For the past four and a half years, since my now 7 year old daughter started attending nursery, I am puzzled by some aspects of American educational system. In particular, I do not understand the need to start as early as required. I might have blogged about this before, but as my now second child is in preschool, my perspective has not changed much, quite the contrary. The more I see and know, the more puzzled I get, and the firmer I believe that something is seriously wrong.
A bit of a perspective. I am a product of a Soviet educational system. From everything I know, Soviet system resembled most educational systems in Europe. We started school pretty late by American standards - 7. While there was 1 year of preschool, it was not mandatory (though most attended). The preparatory for school work consisted of the last two months in the year teaching us how to use glue and scissors and count. That was about it. A good number of students - and my pool might be a bit skewed as I went into a specialized school with children more academically gifted or who had well connected parents - have been taught at home how to read before they started first grade.
In my case, I have absolutely no recollection when and how I learned to read. I just know that I could some time around 6. The family tradition states that it was my grandmother who taught me during a summer vacation I spent with her. I am stressing the point of not remembering learning to read to point out how painless the process was. I am sure that if it had been very hard, I would have some recollection, as I do about other things, which happened at the same time of my life. Funny enough, quite a few people with the background similar to mine, also have no recollection of learning how to read. I am hardly unique. Those who learned how to read at school, did this rather quickly. Alphabet was introduced in September, and by winter time we were reading stories. Those who had problems reading were just reading slower than expected, not unable to recognize letters or sounds they made. By the end of the first grade, everyone could read, albeit at different speeds. Being an avid reader was source of pride.

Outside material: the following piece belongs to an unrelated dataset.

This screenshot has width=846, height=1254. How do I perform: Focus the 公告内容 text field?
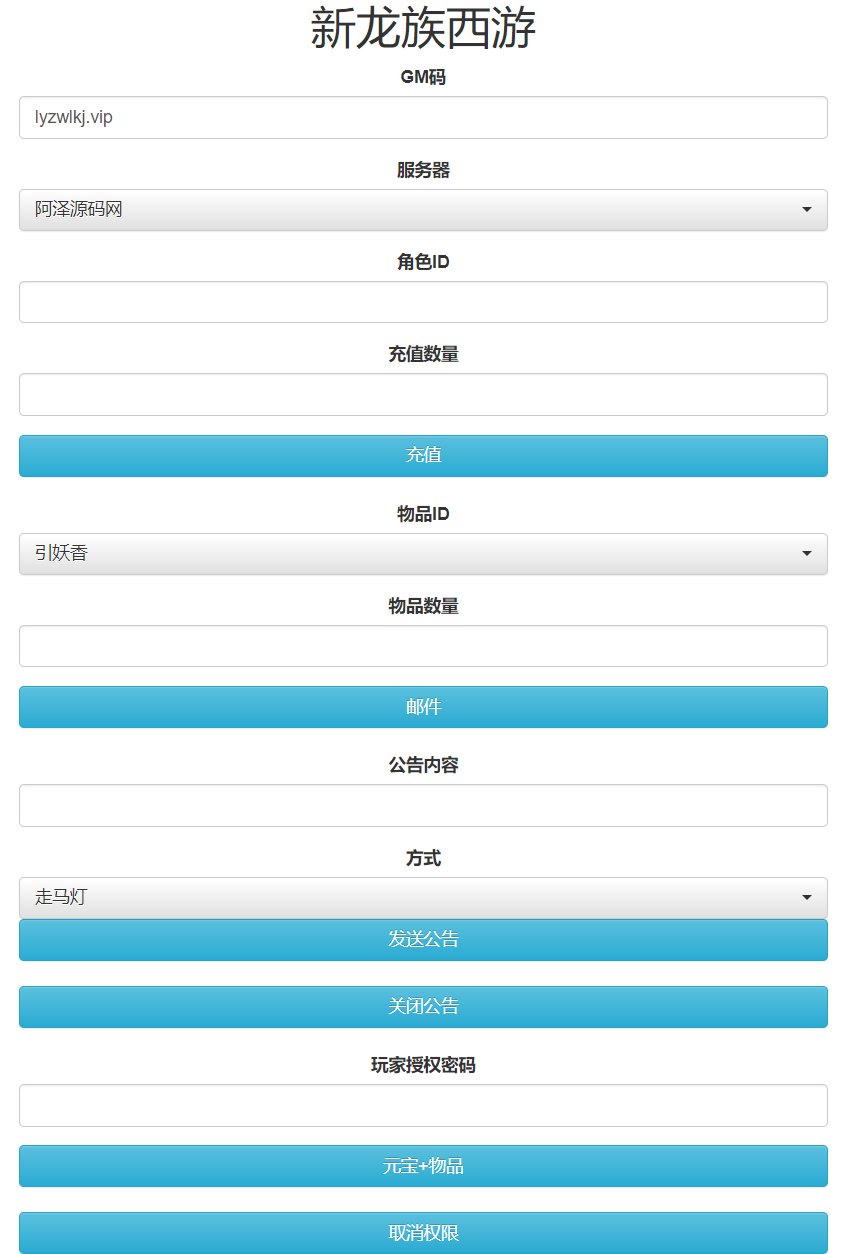point(423,806)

Now enter American schooling system. The mandatory age of school enrollment in the state of New York is 5. Being enrolled in some form of preschool since 3 is almost universal. And while in the USSR all we did at that age was playing in the sandbox and having story times, here a three year old is starting a serious preparatory work of getting ready for school. Abilities to sit (one of the most important skills here), listen, pay attention, hold a pen or pencil properly, and draw within the outline get stressed all the time. This is also the time when alphabet and numbers are introduced. Among many other topics. Being ready for school is stressed beyond belief to the parents of the 3 and 4 year olds. Child's inability to recognize letters at 4 is considered a major problem. And I can't blame pre schools for being overly ambitious because schools expect this level of preparedness from kids as young as 3.
And I know this from the personal experience. My daughter started learning alphabet before she turned 3. At four she went to a pre-school, affiliated with the school of our choice. She had a hard time sitting through a circle time. She had a hard time memorizing letters. The concept of a letter representing a certain sound was very hard to grasp for her for the first half of the school year. My very bright, independent daughter was a candidate for being left behind. Eventually we realized that the problem lay not only in my daughter's ability, but also in the teaching style. (The teacher, in her all-American attempt not to discourage the child, gave the same cute reaction to both right and wrong answers. So DD, who at home had a 90% success rate in letter recognition, could barely recognize half the letters when asked by her teacher. The kid figured that being wrong was cute, and cute is important to many four year old girls.) I knew there was nothing wrong with our child. After all, I did not recognize letters at 4 either. Nevertheless, we went through the entire evaluation by the Board of Ed, at the teacher's recommendation, only to hear from every specialist that the child is either hitting her milestones or exceeding the average.
At the same time, I started doing some independent research on the net. I had looked over many, many articles on child development, and none of them listed letter recognition as an important milestone until 5, most were listing the age of 6 and 7. Quite a few thought that most children younger than 6 are not developmentally ready to be taught alphabet, and introducing material too early is not only of little benefit, quite often it is harmful. I am talking about articles written by child psychologists, not entries by mommy bloggers like myself.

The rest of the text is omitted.